O novo estudo da cratera de impacto SPA revelou uma assimetria impressionante e inesperada em torno da bacia que suporta exactamente esse cenário: a manta de material ejectado no seu lado ocidental é rica em tório radioactivo, mas não no seu flanco oriental. Isto sugere que o corte deixado pelo impacto criou uma janela através da pele da lua bem na fronteira que separa a crosta subjacente aos últimos remanescentes do oceano de magma enriquecido com KREEP da crosta “regular”.
“Nosso estudo mostra que a distribuição e composição desses materiais correspondem às previsões que obtemos ao modelar os últimos estágios da evolução do oceano de magma”, disse Andrews-Hanna. “Os últimos resíduos do oceano de magma lunar acabaram no lado mais próximo, onde vemos as maiores concentrações de elementos radioativos. Mas em algum momento anterior, uma camada fina e irregular de oceano de magma teria existido abaixo de partes do outro lado, explicando o material ejetado radioativo em um lado da bacia de impacto da SPA.”
Muitos mistérios que cercam a história inicial da Lua ainda permanecem e, assim que os astronautas trouxerem amostras de volta à Terra, os investigadores esperam encontrar mais peças do puzzle. Dados de sensoriamento remoto coletados por espaçonaves em órbita como os usados para este estudo fornecem aos pesquisadores uma ideia básica da composição da superfície lunar, de acordo com Andrews-Hanna. O tório, um elemento importante no material rico em KREEP, é fácil de detectar, mas obter uma análise mais detalhada da composição é um trabalho mais pesado.

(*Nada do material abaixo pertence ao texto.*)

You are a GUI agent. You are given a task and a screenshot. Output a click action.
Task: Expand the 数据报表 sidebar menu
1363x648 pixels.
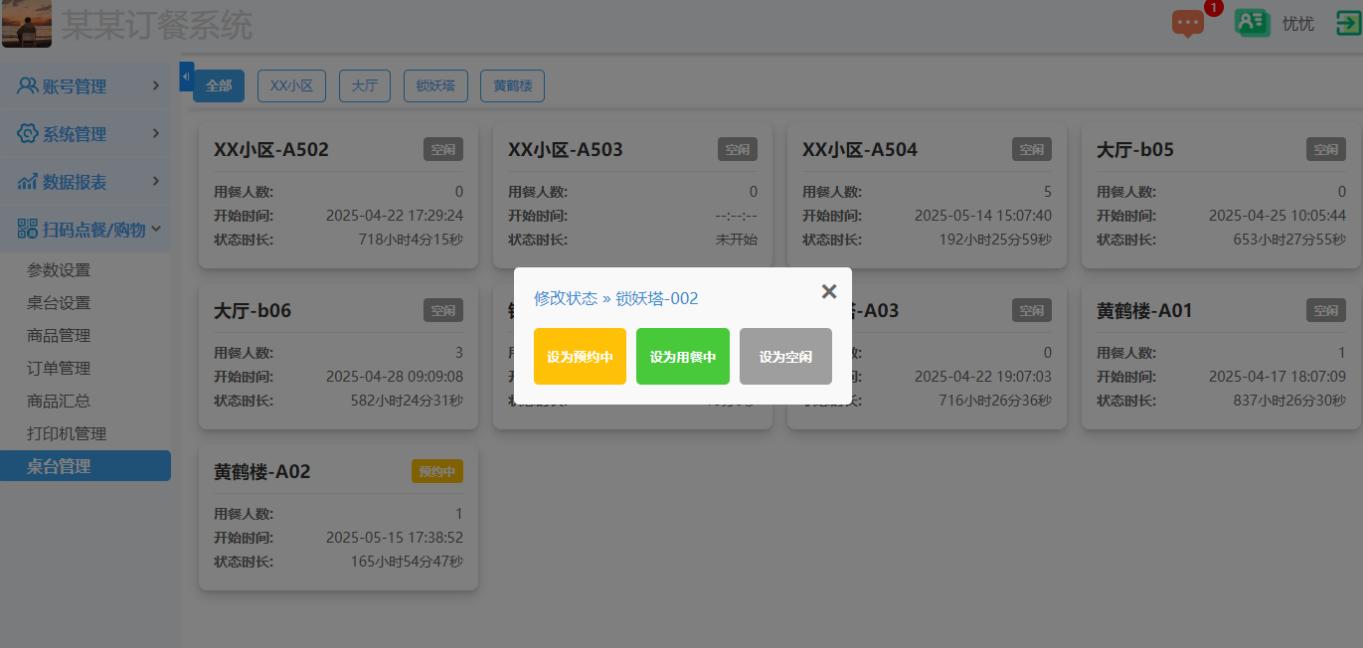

“Essas amostras serão analisadas por cientistas de todo o mundo, inclusive aqui na Universidade do Arizona, onde temos instalações de última geração especialmente projetadas para esse tipo de análise”, disse ele.
“Com o Artemis, teremos amostras para estudar aqui na Terra e saberemos exatamente o que são”, disse ele. “O nosso estudo mostra que estas amostras podem revelar ainda mais sobre a evolução inicial da Lua do que se pensava.”